Ishola Akpo, Trace d’une reine I, 2020, collage, couture sur papier et fil de coton, collection Marie-Cécile Zinsou, Ouidah, Bénin. © Ishola Akpo. Courtesy de Marie-Cécile Zinsou

Le Bénin occupe une place à part sur la scène artistique mondiale. Aux avant-postes de la question de la restitution des biens culturels par la France, dont il constitue à ce jour le seul exemple d’envergure, l’ancien Dahomey incarne la conscience critique et la politique réparatrice du pays des droits de l’homme à l’égard de son passé colonial*1. Berceau du vaudou et riche de la longue histoire de ses royaumes, le Bénin peut en outre compter sur une scène artistique en plein essor, que l’on a pu découvrir en2024 à la Biennale de Venise, dans son premier pavillon national, et à la Conciergerie, à Paris, à travers l’exposition « Révélation ! Art contemporain du Bénin*2 ».

À la fois complexe et passionnant, ce composé singulier de création artistique et d’histoire politique et culturelle se déploie à présent au musée départemental Albert-Kahn, à Boulogne-Billancourt (Hauts-de-Seine). Menée par le missionnaire catholique Francis Aupiais et le photographe et opérateur Frédéric Gadmer, l’expédition sur laquelle repose l’exposition « Bénin aller-retour. Regards sur le Dahomey de 1930 » s’inscrit dans les gigantesques Archives de la Planète financées par le banquier philanthrope Albert Kahn. Participant de la folle ambition de documenter toutes les pratiques et cultures de son temps, elle se focalise principalement sur ce que Francis Aupiais appelle le « cérémonialisme », aussi bien celui du pouvoir royal dahoméen que celui, religieux, du vodún, qu’il considère comme un « terreau fertile » sur lequel la religion catholique pourra « germer*3 ».

## INFORMATIONS EXTRAITES
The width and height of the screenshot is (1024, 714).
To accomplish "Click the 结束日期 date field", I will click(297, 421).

==

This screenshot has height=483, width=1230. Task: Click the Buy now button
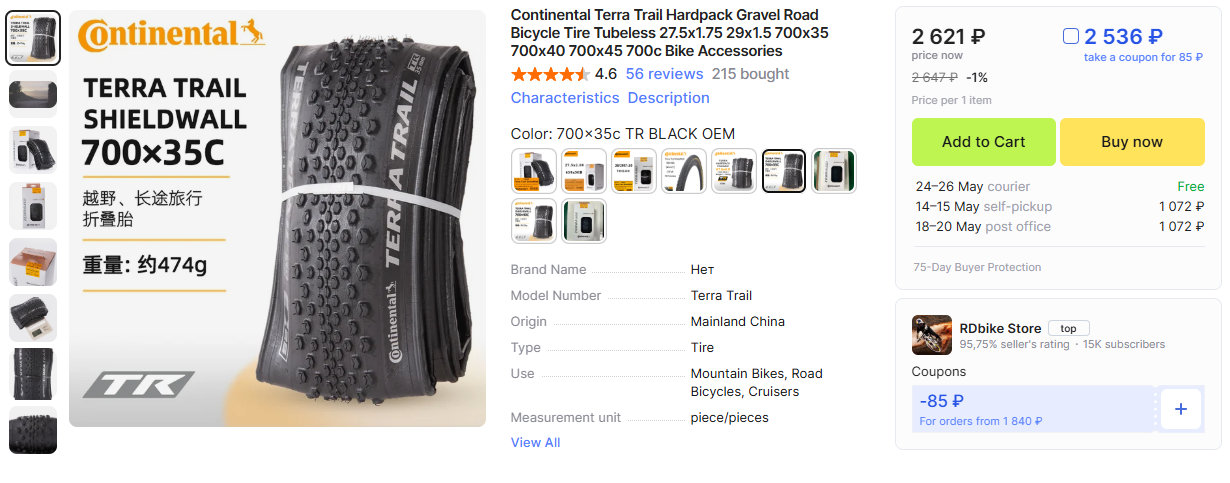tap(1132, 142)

## DÉFI 1
Répondez aux questions suivantes d'après le texte sur le Bénin.
(a) De quelle question le Bénin constitue-t-il à ce jour le seul exemple d'envergure ?
(b) Dans quel musée l'exposition « Bénin aller-retour. Regards sur le Dahomey de 1930 » se déploie-t-elle ?
(c) Par qui les Archives de la Planète étaient-elles financées ?
## DÉFI 2
Reprenez le texte sur le Bénin à la suite de sa dernière phrase, en un paragraphe.

## RÉSULTAT 1
(a) De la restitution des biens culturels par la France.
(b) Au musée départemental Albert-Kahn, à Boulogne-Billancourt (Hauts-de-Seine).
(c) Par le banquier philanthrope Albert Kahn.

## RÉSULTAT 2
FAIRE DROIT À L’AUTRE

Plus que jamais, nous sommes ici, selon les mots de Walter Benjamin repris par Georges Didi-Huberman, devant l’image comme devant du temps. Le temps qui nous regarde, à travers les films et les photographies, est un temps enchevêtré où se mêlent évangélisation, colonialisme et naissances conjointes de l’ethnographie, du cinéma et de la photographie. La dramaturgie symbolique du noir et du blanc, l’irréalité de la couleur des autochromes, et le mélange d’artifice et de naturalisme de scènes à la fois captées et jouées avivent aussi bien le regard que la pensée. De même en va-t-il des œuvres d’artistes contemporains qui revisitent, corrigent ou déconstruisent la représentation occidentale des corps noirs dans la fresque du colonialisme et de l’évangélisation.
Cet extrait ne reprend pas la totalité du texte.